L’Italia numero 1 per le morti sul lavoro

La sicurezza nelle aziende è ancora al di là da venire e gli incidenti sul si moltiplicano a ritmo crescente. E’ doveroso per gli imprenditori investire sulla tutela dei lavoratori. Il ritorno c’è ed è duplice: in vite umane e dal punto di vista economico. Un dipendente al sicuro lavora meglio e produce di più.

Roma – Morti sul lavoro: la strage continua! Il lavoro, la categoria che, da secoli, rappresenta il focus intorno a cui gira la vita degli individui e della collettività. Una sorta di dannazione perché se manca provoca una serie di disagi che possono portare anche a scelte estreme, come il suicidio. Quando c’è, il rischio è di morirne per infortunio. Il mese scorso si è tenuto a Bologna il convegno: “Per non morire lavorando”, a cura dell’ufficio per la Pastorale del mondo del lavoro dell’Arcidiocesi di Bologna.

L’Italia detiene un primato, di cui non bisogna esserne fieri, di decessi per incidenti sul lavoro. Al convegno è intervenuto il presidente della Cei, Matteo Zuppi, secondo cui “le gare al ribasso, qualche volta sono un’istigazione a delinquere” riferendosi agli appalti pubblici che spesso vengono aggiudicati da imprese che non fanno della sicurezza la loro condizione fondamentale. La tragedia non è solo per chi ha lasciato questa vita, ma anche per i superstiti. Non si tratta di mere statistiche, ma di situazioni drammatiche capitate a persone in carne ed ossa.

Il Cardinale Matteo Zuppi, presidente della CEI

Per i familiari dei defunti è come con la guerra: sono loro che si portano dentro le lacerazioni dei sopravvissuti. Il presidente della Cei ha rimarcato che bisogna lottare contro le cause e le responsabilità e, soprattutto, contro la logica del profitto ad ogni costo. Ma non solo, a volte anche la disperazione di chi accetta di lavorare a queste condizioni sono un rischio reale. In questa Italia dominata dai furbi e dai profittatori il nodo cruciale è la mancanza di controlli e il fatto che non vengono premiate le aziende che rispettano le regole rispetto a quelle che non lo fanno.

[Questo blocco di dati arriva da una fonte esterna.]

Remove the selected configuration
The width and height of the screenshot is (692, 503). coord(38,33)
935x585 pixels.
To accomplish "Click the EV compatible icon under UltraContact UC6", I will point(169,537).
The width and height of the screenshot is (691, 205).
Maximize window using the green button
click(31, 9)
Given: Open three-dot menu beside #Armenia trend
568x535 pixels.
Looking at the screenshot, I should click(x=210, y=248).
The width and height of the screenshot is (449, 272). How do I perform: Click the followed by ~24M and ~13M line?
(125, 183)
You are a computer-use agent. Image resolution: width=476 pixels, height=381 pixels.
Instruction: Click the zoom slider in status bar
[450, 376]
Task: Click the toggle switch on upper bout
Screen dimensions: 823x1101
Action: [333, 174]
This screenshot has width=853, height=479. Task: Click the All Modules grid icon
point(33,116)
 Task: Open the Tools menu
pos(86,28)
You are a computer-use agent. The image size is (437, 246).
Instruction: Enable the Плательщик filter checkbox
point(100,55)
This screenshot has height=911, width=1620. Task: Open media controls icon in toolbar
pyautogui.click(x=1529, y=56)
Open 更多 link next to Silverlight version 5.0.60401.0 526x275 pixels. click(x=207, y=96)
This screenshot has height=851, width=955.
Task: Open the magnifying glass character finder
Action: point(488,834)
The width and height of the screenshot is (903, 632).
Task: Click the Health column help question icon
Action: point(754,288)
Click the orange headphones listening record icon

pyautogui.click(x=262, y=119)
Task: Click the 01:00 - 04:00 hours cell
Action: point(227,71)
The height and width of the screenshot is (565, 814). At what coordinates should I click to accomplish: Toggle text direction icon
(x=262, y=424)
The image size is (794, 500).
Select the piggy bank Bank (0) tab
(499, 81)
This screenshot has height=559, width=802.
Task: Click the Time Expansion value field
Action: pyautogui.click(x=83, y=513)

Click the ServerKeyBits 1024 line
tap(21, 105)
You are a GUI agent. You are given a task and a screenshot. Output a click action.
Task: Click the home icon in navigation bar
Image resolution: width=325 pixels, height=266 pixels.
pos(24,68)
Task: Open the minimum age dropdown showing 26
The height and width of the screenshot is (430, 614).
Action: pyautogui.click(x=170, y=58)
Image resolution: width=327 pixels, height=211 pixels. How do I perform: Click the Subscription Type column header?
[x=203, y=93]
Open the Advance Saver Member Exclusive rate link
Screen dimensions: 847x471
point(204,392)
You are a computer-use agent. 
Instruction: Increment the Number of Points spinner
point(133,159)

La sicurezza è la conditio sine qua non, ma il problema non è legiferare nuove leggi perché, forse, ne abbiamo fin troppe. Il vero vulnus è la carenza di applicazione, tant’è che la manutenzione, i controlli, la serietà e il rigore sanno molto di approssimazione. La complicità è il non attuare le condizioni previste dalla legge. Perché in questo modo si diventa conniventi, così come anche le omissioni giocano un ruolo decisivo.

Più sicurezza sul posto di lavoro

Zuppi si augura che su questi temi ci sia “un’alleanza tra istituzioni, chiesa, sindacato e società civile” E, soprattutto, la cancellazione del concetto di “fatalità” che diventa giustificazione, quando, invece ci sono delle precise responsabilità e coperture da svelare. Non è accanimento ma sete di giustizia. E se le nuove tecnologie, per quanto riguarda la sicurezza, possano dare una mano sostanziale, ma prevedono forti investimenti è il caso di farli. Perché in una società moderna, civile, democratica e, soprattutto, fondata sul lavoro, come recita la nostra Costituzione, non si può morire per esso. E’ un crimine e va combattuto!